The AMR study found a mixed attitude toward overall economic recovery by manufacturers, but with a slight optimistic slant, especially among smaller companies with less than 500 employees. Additionally, while most study respondents said capital spending—including spending on information technology (IT)—remains flat, one-third see an increase, and small enterprises were again the most optimistic.
The National Association of Manufacturers (NAM), the Washington-based trade association and sponsor of NMW, also released a study at the show. It found three-fourths of members surveyed expect overall capital spending growth to be below 5 percent in 2003.
NAM President Jerry Jasinowski sees signs that capital spending will increase. "Most manufacturers I know are busy looking at investments," he says. "Unfortunately, they aren't making any yet ... but they are poised to make them."
Tony Raimondo, a NAM board member and chairman and CEO of Behlen Manufacturing Co., a Columbus, Neb.-based supplier of livestock equipment and grain storage products, believes manufacturers will increase their IT investments, although modestly. Behlen itself is just coming out of an 18-month freeze on new IT spending projects, says Raimondo.
Patrick Sedillo, Industrial Sector segment executive, Small & Medium Business, with Armonk, N.Y.-based IBM Corp., works with small and mid-market enterprise software vendors. He believes applications spending is bound to pick up soon. While Sedillo acknowledges the tough economic times of the past couple of years have brought a reduction in capital investment, manufacturing may be approaching the point where new systems are needed.

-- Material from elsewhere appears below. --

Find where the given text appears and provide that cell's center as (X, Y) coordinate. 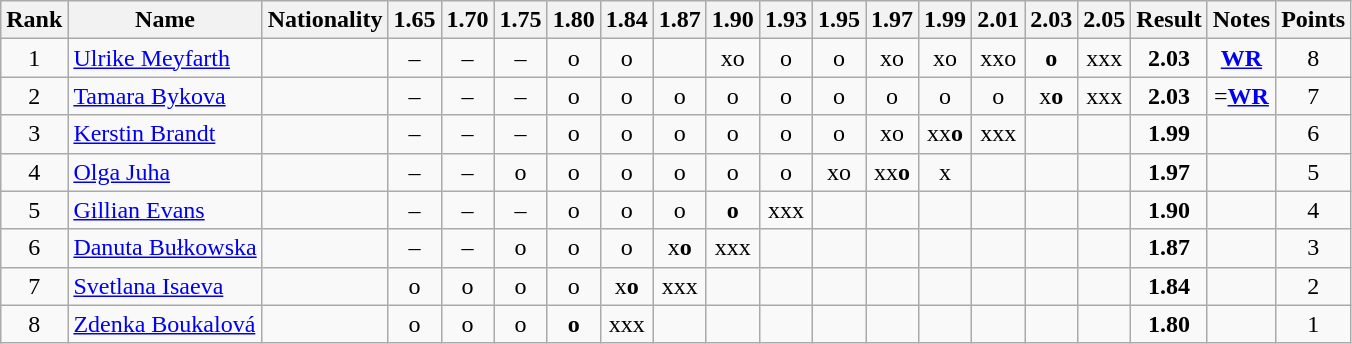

"Manufacturers have cut inventories, trimmed back workforces, and improved on business processes," says Sedillo. "To get to the next phase of improvement, companies need to invest again in technology. When the lack of updated systems becomes the constraint, then we'll see that level of investment increase."
Turning the corner on slowed applications spending can't come too soon for software companies that exhibited at National Manufacturing Week, many of which have seen declining sales—or at least a declining rate of growth—over the last two years. The response of most vendors has been to focus enhancements around specific business process improvements.
Scott Rich, a company vice president for Lilly Software Associates, a Hampton, N.H.-based enterprise suite vendor, says that while some companies still need enterprise resources planning (ERP) systems that fit their vertical industry needs, others are looking to enhance the value of existing ERP solutions by deploying constraints-based planning tools and bottleneck management techniques. "There definitely is a trend toward companies looking for the second round of improvement after ERP," says Rich.
Chicago-based enterprise suite vendor IFS is touting a concept called 3LM. According to John Bridges, a vice president for IFS North America, 3LM means that IFS Applications 2003, IFS's suite, addresses the three main aspects of business—customers, products, and physical and human assets—as integral to the suite's various components.
For IFS customers such as Hitachi Koki Imaging Solution, a Simi Valley, Calif.-based manufacturer of digital network printers, 3LM manifests itself in functionality like product configuration, which tracks as-built configurations within the IFS suite, resulting in accurate orders. "With 3LM, we get our customer thinking about the overall processes they deal with in business, rather than modules or components within our system," says Bridges.
Kronos, a Chelmsford, Mass.-based vendor of integrated human resources, payroll, and labor management solutions, had a strong return-on-investment (ROI) story to tell. A study of Kronos's Workforce Timekeeper solution recently conducted by Nucleus Research, Wellesley, Mass., found three-quarters of users reported an ROI above 250 percent, with organizations achieving payback for the system in an average of five months. According to Clay Ritchey, manufacturing industry manager for Kronos, this level of ROI is derived in a couple of ways.
"By automating payroll processes, inaccurate entries are eliminated," says Ritchey. "This alone delivers tangible ROI, as seen in the study, where elimination of payroll errors generated system payback for 88 percent of users. The other main area of benefit stems from labor management analytics, which give companies insight into how to get rid of nonvalue-added activity."